For very long trajectories, all models will deviate from the true trajectory, due to the chaotic nature of the system. Interestingly however, the model trained until tfin = 10 was successfully able to capture the pseudoperiodic nature of the attractor.

fig2 = Figure(resolution=(1200,600))

ax21 = Axis3(fig2[1,1], aspect=(1,1.2,1), azimuth=pi/10, title="True Trajectory")
ax22 = Axis3(fig2[1,2], aspect=(1,1.2,1), azimuth=pi/10, title="Trained up to tfin = 3")
ax23 = Axis3(fig2[1,3], aspect=(1,1.2,1), azimuth=pi/10, title="Trained up to tfin = 5")
ax24 = Axis3(fig2[2,1], aspect=(1,1.2,1), azimuth=pi/10, title="Trained up to tfin = 10")
ax25 = Axis3(fig2[2,2], aspect=(1,1.2,1), azimuth=pi/10, title="Trained up to tfin = 12")
ax26 = Axis3(fig2[2,3], aspect=(1,1.2,1), azimuth=pi/10, title="Trained up to tfin = 20")

prob = ODEProblem(v, x1, (t0, t1), p_ode)
sol = solve(prob, RK4(), saveat=dt)
lines!(ax21, sol.u)

prob = ODEProblem(v_neural, x1, (t0, t1), params[3])
sol = solve(prob, RK4(), saveat=dt)
lines!(ax22, sol.u)

prob = ODEProblem(v_neural, x1, (t0, t1), params[5])
sol = solve(prob, RK4(), saveat=dt)
lines!(ax23, sol.u)

prob = ODEProblem(v_neural, x1, (t0, t1), params[10])
sol = solve(prob, RK4(), saveat=dt)
lines!(ax24, sol.u)

prob = ODEProblem(v_neural, x1, (t0, t1), params[12])
sol = solve(prob, RK4(), saveat=dt)
lines!(ax25, sol.u)

prob = ODEProblem(v_neural, x1, (t0, t1), params[20])
sol = solve(prob, RK4(), saveat=dt)
lines!(ax26, sol.u)

┌ Warning: dt(3.8146973e-6) <= dtmin(3.8146973e-6) at t=19.734734. Aborting. There is either an error in your model specification or the true solution is unstable.
└ @ SciMLBase ~/.julia/packages/SciMLBase/VdcHg/src/integrator_interface.jl:589

t2 = 3f0
x3 = SA{Float32}[3, 1.1, 4]

fig3 = Figure(resolution=(1200,600))

ax31 = Axis(fig3[1,1], title="Trained up to tfin = 3")
ax32 = Axis(fig3[1,2], title="Trained up to tfin = 8")
ax33 = Axis(fig3[2,1], title="Trained up to tfin = 12")
ax34 = Axis(fig3[2,2], title="Trained up to tfin = 15")

prob = ODEProblem(v, x3, (t0, t2), p_ode)

**Exercise task 1**
Answer these from the attractor plotting code:
(a) Which training cutoff produced a model that captured the pseudoperiodic nature of the attractor?
(b) What value is assigned to t2?
(c) Which solver method is passed to solve?
**Exercise task 2**
Extend the attractor plotting code past its last line, in the same style.

**Data provided**
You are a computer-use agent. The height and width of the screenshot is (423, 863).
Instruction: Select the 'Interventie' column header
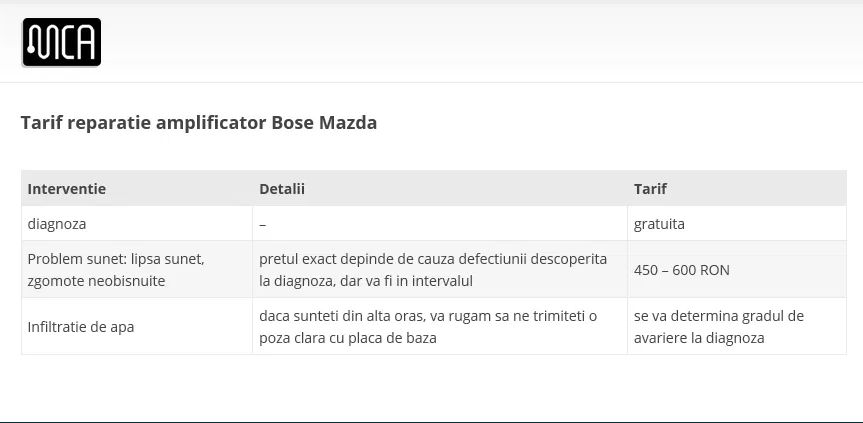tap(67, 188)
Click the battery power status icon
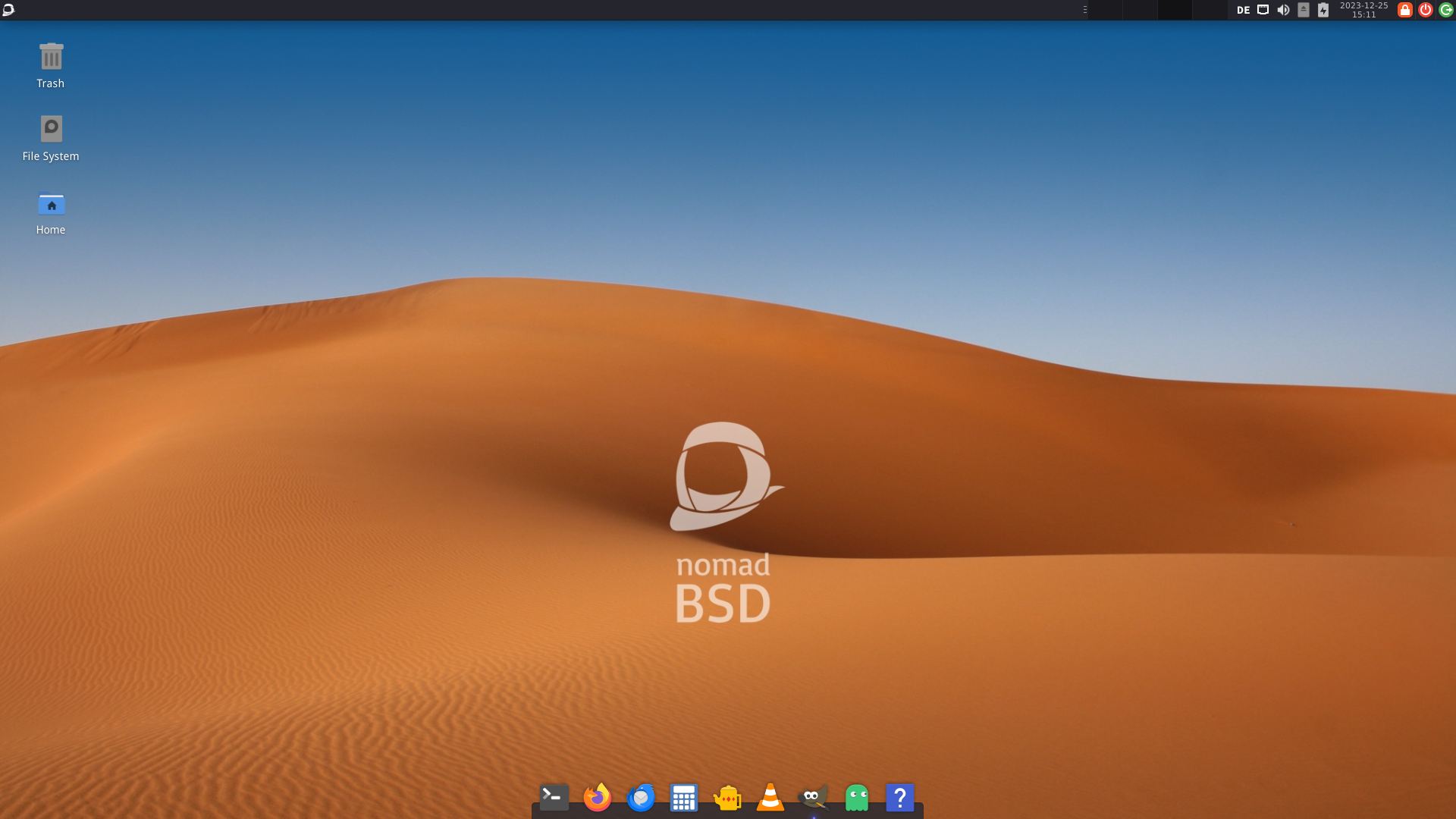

**Exercise answer 1**
(a) tfin = 10
(b) 3f0
(c) RK4()

**Exercise answer 2**
true_sol = reinterpret(reshape, Float32, solve(prob, RK4(), saveat=dt).u)

for (ax, tfin) in zip([ax31, ax32, ax33, ax34], Float32[3, 8, 12, 15])
    lines!(ax, t0:dt:t2, true_sol[1, :], color=:darkblue, linestyle=:dot, linewidth=2, label="True solution dim 1")
    lines!(ax, t0:dt:t2, true_sol[2, :], color=:darkgreen, linestyle=:dot, linewidth=2, label="True solution dim 2")
    lines!(ax, t0:dt:t2, true_sol[3, :], color=:darkred, linestyle=:dot, linewidth=2, label="True solution dim 3")

    prob = ODEProblem(v_neural, x3, (t0, t2), params[tfin])
    sol = reinterpret(reshape, Float32, solve(prob, RK4(), saveat=dt).u)

    lines!(ax, t0:dt:t2, sol[1, :], color=:blue, linewidth=2, label="trained model dim 1")
    lines!(ax, t0:dt:t2, sol[2, :], color=:green, linewidth=2, label="trained model dim 2")
    lines!(ax, t0:dt:t2, sol[3, :], color=:red, linewidth=2, label="trained model dim 3")
end

xlims = (t0, t2)
ylims = 1.2 .* extrema(true_sol)
limits!(ax31, xlims, ylims)
limits!(ax32, xlims, ylims)
limits!(ax33, xlims, ylims)
limits!(ax34, xlims, ylims)

axislegend(ax34, position=:rb)

┌ Warning: Assignment to `prob` in soft scope is ambiguous because a global variable by the same name exists: `prob` will be treated as a new local. Disambiguate by using `local prob` to suppress this warning or `global prob` to assign to the existing global variable.
└ @ discussion.md:224
┌ Warning: Assignment to `sol` in soft scope is ambiguous because a global variable by the same name exists: `sol` will be treated as a new local. Disambiguate by using `local sol` to suppress this warning or `global sol` to assign to the existing global variable.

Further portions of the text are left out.